Put the lines below into a JSON list of strings, with one string for each line and any blank lines left out.

[Rows]
↓↓↓

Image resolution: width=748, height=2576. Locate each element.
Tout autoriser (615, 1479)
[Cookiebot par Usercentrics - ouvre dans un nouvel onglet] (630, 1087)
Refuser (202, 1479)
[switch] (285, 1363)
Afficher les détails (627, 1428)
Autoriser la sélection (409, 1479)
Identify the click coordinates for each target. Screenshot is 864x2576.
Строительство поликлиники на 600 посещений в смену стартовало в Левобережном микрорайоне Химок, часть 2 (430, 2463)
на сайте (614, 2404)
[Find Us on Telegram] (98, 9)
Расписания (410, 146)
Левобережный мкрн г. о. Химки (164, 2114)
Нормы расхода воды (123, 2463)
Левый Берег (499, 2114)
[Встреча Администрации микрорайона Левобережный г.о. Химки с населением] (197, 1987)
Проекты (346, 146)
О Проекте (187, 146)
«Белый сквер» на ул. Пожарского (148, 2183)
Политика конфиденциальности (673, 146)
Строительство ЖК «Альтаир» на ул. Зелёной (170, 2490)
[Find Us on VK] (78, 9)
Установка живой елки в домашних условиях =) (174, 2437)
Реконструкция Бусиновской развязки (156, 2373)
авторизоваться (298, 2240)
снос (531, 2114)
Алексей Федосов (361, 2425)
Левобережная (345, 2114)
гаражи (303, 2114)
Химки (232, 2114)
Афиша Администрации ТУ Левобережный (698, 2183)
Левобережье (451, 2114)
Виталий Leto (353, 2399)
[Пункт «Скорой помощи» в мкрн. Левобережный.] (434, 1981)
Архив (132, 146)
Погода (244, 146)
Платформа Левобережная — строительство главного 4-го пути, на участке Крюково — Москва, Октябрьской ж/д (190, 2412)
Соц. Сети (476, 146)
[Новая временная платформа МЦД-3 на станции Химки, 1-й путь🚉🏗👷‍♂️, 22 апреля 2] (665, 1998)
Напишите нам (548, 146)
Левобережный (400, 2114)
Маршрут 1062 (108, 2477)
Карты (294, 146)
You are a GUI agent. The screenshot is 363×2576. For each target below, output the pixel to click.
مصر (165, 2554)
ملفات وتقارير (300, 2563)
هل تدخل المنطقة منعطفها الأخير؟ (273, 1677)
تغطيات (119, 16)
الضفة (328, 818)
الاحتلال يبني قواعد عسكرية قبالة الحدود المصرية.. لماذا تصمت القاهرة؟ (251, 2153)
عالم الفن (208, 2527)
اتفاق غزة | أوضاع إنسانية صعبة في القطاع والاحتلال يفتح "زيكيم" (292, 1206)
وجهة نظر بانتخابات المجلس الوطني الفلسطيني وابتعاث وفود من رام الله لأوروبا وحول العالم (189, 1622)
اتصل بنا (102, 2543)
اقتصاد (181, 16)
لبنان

↑↑↑

[Exercise output]
[
  "Image resolution: width=748, height=2576. Locate each element.",
  "Tout autoriser (615, 1479)",
  "[Cookiebot par Usercentrics - ouvre dans un nouvel onglet] (630, 1087)",
  "Refuser (202, 1479)",
  "[switch] (285, 1363)",
  "Afficher les détails (627, 1428)",
  "Autoriser la sélection (409, 1479)",
  "Identify the click coordinates for each target. Screenshot is 864x2576.",
  "Строительство поликлиники на 600 посещений в смену стартовало в Левобережном микрорайоне Химок, часть 2 (430, 2463)",
  "на сайте (614, 2404)",
  "[Find Us on Telegram] (98, 9)",
  "Расписания (410, 146)",
  "Левобережный мкрн г. о. Химки (164, 2114)",
  "Нормы расхода воды (123, 2463)",
  "Левый Берег (499, 2114)",
  "[Встреча Администрации микрорайона Левобережный г.о. Химки с населением] (197, 1987)",
  "Проекты (346, 146)",
  "О Проекте (187, 146)",
  "«Белый сквер» на ул. Пожарского (148, 2183)",
  "Политика конфиденциальности (673, 146)",
  "Строительство ЖК «Альтаир» на ул. Зелёной (170, 2490)",
  "[Find Us on VK] (78, 9)",
  "Установка живой елки в домашних условиях =) (174, 2437)",
  "Реконструкция Бусиновской развязки (156, 2373)",
  "авторизоваться (298, 2240)",
  "снос (531, 2114)",
  "Алексей Федосов (361, 2425)",
  "Левобережная (345, 2114)",
  "гаражи (303, 2114)",
  "Химки (232, 2114)",
  "Афиша Администрации ТУ Левобережный (698, 2183)",
  "Левобережье (451, 2114)",
  "Виталий Leto (353, 2399)",
  "[Пункт «Скорой помощи» в мкрн. Левобережный.] (434, 1981)",
  "Архив (132, 146)",
  "Погода (244, 146)",
  "Платформа Левобережная — строительство главного 4-го пути, на участке Крюково — Москва, Октябрьской ж/д (190, 2412)",
  "Соц. Сети (476, 146)",
  "[Новая временная платформа МЦД-3 на станции Химки, 1-й путь🚉🏗👷‍♂️, 22 апреля 2] (665, 1998)",
  "Напишите нам (548, 146)",
  "Левобережный (400, 2114)",
  "Маршрут 1062 (108, 2477)",
  "Карты (294, 146)",
  "You are a GUI agent. The screenshot is 363×2576. For each target below, output the pixel to click.",
  "مصر (165, 2554)",
  "ملفات وتقارير (300, 2563)",
  "هل تدخل المنطقة منعطفها الأخير؟ (273, 1677)",
  "تغطيات (119, 16)",
  "الضفة (328, 818)",
  "الاحتلال يبني قواعد عسكرية قبالة الحدود المصرية.. لماذا تصمت القاهرة؟ (251, 2153)",
  "عالم الفن (208, 2527)",
  "اتفاق غزة | أوضاع إنسانية صعبة في القطاع والاحتلال يفتح \"زيكيم\" (292, 1206)",
  "وجهة نظر بانتخابات المجلس الوطني الفلسطيني وابتعاث وفود من رام الله لأوروبا وحول العالم (189, 1622)",
  "اتصل بنا (102, 2543)",
  "اقتصاد (181, 16)",
  "لبنان"
]